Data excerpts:
>>>>

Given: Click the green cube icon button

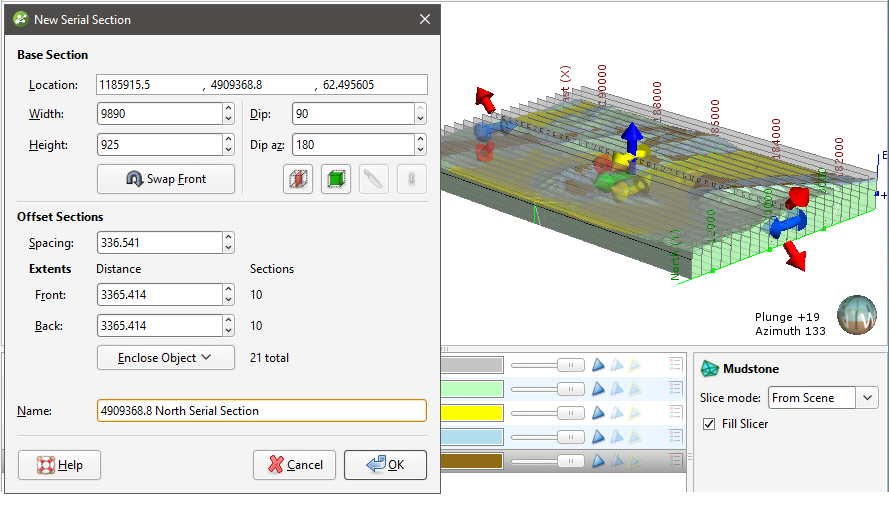Looking at the screenshot, I should [x=336, y=180].
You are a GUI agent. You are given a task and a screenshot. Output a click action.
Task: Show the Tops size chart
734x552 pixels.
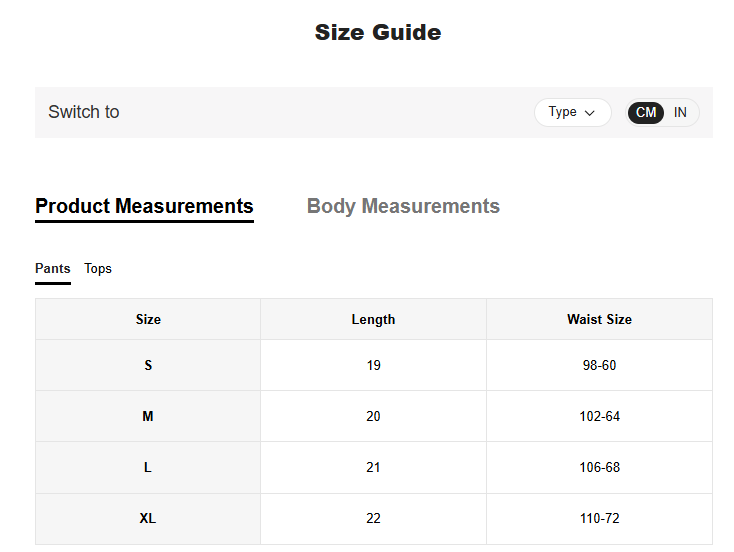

<<<<

Retype only the lines from the line with "You are a GUI" through the last line of the data. Keep both ends and skip the pictures.

• **FINISHED EXERCISE**:
You are a GUI agent. You are given a task and a screenshot. Output a click action.
Task: Show the Tops size chart
734x552 pixels.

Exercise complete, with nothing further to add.